With the feedback of thousands of businesses, the CBI Deputy Director General lays out the three steps UK businesses can take to help the fight against coronavirus.
Coronavirus shines a light on us all. Families confined together. NHS workers under overwhelming pressure, clapped from doorways, bringing communities closer. Traditional and social media providing a lifeline of news and escape. Retail and delivery drivers as the fifth emergency service.
The thousands of businesses that the CBI is speaking to in our daily webinars are acutely aware the spotlight is on them. Reputations are forged in a crisis. And the way Britain’s businesses help the country through the pandemic will shape their relationship with society for a generation. This is not seen as a burden, it is something business leaders embrace. While the crisis is having a drastic effect on many businesses, one question I hear most from firms is not what am I due, but what can I do?

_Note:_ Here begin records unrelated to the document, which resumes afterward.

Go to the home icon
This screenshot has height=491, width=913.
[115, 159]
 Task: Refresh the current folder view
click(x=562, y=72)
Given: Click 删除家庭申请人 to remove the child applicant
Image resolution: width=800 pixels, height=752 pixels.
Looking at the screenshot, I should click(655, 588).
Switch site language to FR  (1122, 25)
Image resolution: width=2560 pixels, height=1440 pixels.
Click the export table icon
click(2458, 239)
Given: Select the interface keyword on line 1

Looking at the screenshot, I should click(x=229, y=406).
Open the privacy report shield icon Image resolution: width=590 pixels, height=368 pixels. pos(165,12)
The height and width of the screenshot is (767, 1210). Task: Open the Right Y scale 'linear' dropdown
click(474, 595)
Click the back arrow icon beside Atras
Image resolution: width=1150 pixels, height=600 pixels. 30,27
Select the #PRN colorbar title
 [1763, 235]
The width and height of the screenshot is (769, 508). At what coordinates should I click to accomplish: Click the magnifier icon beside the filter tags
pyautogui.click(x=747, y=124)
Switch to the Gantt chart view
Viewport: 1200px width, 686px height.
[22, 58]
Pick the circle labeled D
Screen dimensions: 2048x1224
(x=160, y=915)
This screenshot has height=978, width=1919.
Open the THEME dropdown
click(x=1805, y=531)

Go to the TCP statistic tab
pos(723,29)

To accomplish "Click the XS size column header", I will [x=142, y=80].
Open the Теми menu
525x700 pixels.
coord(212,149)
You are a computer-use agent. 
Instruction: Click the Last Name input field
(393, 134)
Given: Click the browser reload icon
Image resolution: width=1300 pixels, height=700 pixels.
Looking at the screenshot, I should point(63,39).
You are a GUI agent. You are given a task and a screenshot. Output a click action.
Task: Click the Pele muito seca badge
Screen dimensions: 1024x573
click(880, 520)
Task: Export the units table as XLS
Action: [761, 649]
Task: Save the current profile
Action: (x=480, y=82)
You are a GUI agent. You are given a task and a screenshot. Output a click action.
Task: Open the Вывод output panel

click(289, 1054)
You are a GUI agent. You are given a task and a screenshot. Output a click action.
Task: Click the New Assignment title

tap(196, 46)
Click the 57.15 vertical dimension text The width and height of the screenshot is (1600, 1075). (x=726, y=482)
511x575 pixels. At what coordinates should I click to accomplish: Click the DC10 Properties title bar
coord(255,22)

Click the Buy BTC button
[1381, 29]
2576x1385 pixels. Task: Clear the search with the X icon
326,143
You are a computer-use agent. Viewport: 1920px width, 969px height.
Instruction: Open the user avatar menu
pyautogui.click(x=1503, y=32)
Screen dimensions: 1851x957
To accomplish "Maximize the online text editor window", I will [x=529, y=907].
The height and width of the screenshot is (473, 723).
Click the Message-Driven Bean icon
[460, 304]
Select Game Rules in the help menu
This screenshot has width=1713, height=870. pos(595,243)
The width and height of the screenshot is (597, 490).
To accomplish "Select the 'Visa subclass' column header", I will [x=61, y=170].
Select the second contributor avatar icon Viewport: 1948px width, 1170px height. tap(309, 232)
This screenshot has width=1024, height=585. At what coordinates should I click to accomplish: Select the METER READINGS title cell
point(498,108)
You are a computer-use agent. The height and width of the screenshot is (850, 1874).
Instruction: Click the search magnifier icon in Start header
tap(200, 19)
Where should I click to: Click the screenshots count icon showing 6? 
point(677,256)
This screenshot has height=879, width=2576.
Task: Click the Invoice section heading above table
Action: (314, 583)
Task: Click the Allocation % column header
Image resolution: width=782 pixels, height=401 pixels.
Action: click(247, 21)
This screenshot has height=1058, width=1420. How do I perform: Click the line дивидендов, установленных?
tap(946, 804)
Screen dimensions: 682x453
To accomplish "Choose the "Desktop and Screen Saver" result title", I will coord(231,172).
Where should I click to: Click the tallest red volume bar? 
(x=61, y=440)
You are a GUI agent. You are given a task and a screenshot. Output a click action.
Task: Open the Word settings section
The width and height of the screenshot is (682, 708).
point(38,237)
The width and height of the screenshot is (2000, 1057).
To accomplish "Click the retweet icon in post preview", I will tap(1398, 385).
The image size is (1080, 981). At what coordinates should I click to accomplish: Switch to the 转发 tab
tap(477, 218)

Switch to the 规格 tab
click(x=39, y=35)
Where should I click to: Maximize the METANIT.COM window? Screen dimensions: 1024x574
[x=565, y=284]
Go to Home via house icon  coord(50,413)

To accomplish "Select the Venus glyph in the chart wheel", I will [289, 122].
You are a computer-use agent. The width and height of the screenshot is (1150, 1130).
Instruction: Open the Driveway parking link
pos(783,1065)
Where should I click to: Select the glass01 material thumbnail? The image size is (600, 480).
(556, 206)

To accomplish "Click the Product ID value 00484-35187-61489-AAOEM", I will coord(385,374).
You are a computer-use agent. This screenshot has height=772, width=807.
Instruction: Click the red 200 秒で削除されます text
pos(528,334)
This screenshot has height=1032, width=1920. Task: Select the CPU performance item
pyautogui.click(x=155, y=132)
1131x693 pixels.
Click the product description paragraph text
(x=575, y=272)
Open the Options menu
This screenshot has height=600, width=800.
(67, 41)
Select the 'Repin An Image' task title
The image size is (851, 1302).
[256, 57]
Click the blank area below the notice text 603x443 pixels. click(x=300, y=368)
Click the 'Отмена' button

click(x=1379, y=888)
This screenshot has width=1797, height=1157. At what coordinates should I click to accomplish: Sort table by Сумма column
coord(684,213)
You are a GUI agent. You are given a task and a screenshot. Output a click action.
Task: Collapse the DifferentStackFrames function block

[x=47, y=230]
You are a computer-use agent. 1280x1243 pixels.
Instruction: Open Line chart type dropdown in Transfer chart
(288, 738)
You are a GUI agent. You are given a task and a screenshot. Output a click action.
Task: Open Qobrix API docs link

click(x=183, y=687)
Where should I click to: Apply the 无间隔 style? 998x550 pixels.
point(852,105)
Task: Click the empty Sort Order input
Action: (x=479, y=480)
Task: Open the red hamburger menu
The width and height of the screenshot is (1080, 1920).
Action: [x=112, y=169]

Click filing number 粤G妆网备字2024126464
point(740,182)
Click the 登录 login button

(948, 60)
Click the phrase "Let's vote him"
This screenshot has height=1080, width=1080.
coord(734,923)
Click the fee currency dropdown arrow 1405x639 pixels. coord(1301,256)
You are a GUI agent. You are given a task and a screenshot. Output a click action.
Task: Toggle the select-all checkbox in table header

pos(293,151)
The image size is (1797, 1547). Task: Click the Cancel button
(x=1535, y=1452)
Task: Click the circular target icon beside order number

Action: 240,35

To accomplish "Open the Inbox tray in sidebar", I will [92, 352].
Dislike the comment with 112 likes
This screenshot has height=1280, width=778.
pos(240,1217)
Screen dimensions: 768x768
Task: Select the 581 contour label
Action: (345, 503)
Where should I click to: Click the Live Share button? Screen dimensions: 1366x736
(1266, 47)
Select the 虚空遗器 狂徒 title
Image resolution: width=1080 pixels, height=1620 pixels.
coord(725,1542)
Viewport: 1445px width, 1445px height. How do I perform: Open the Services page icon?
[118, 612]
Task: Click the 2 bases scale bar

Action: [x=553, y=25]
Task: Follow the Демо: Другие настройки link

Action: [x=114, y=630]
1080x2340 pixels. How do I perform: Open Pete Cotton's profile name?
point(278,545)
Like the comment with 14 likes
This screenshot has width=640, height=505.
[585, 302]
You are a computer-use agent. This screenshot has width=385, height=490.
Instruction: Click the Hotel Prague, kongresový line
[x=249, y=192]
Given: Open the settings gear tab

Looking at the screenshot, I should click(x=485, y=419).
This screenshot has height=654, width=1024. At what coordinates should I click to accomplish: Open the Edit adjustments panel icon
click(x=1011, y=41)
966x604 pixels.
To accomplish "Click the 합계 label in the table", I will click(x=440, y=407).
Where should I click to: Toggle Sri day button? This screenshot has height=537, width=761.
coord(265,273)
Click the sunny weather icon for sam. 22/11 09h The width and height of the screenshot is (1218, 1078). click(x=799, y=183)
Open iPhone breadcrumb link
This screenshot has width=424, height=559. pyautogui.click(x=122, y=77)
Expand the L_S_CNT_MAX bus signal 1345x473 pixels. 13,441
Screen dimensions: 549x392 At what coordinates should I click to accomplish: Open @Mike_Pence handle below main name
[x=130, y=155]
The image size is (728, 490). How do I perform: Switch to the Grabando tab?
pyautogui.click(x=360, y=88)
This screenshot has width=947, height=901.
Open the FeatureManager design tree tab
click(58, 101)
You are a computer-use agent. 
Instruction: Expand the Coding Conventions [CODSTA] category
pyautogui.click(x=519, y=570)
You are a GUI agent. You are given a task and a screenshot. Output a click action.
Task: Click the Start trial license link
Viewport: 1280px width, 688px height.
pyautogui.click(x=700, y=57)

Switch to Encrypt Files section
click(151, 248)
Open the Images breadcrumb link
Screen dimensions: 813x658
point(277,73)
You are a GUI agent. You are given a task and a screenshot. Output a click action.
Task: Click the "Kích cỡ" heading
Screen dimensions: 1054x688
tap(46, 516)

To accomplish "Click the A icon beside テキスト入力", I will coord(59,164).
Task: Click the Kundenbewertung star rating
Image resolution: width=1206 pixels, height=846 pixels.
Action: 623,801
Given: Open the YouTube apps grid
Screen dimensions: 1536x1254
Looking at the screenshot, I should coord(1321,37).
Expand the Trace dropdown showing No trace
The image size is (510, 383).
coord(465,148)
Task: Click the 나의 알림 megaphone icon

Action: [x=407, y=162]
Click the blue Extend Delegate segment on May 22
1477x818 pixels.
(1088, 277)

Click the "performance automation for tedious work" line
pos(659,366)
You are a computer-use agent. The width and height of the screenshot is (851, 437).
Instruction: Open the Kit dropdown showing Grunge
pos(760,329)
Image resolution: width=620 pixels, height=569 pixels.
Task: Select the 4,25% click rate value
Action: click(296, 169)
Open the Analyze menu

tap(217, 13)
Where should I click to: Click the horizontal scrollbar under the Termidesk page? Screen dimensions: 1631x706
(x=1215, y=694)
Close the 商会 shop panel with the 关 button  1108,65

There have been some villains. For example, some firms have rightly been called out for putting staff at unnecessary risk. But they are very few. The vast majority of companies are doing their utmost to contribute to the national effort in unprecedented times.
And throughout, the CBI has seen three clear themes emerge, which are becoming business-led principles for recovery.
The first is to care for your employees. Firms across the country are innovating for safety in ways we never imagined. Protective infrastructure in shops and factories. Transforming working from home. Mental health mentors. Generosity, when affordable, on pay and leave. The widespread determination to keep people safe physically, mentally and financially is right, and impressive. Treat people as you would like to be treated, and they will stick with you to rebuild our economy together.
The second is financial fairness. The Chancellor has acted swiftly to make funds available. But the financial support is finite. Firms are clear that they should only draw down help when it is desperately needed, not just wanted, or there will be little left for others in the months ahead. And that means everybody’s belts will be tightened. No waste, no extravagant reward, no exploiting customers. Fairness is the only sustainable path. Take only what you need; today’s prudence pays for tomorrow’s recovery. For good or ill, firms’ actions will not be forgotten.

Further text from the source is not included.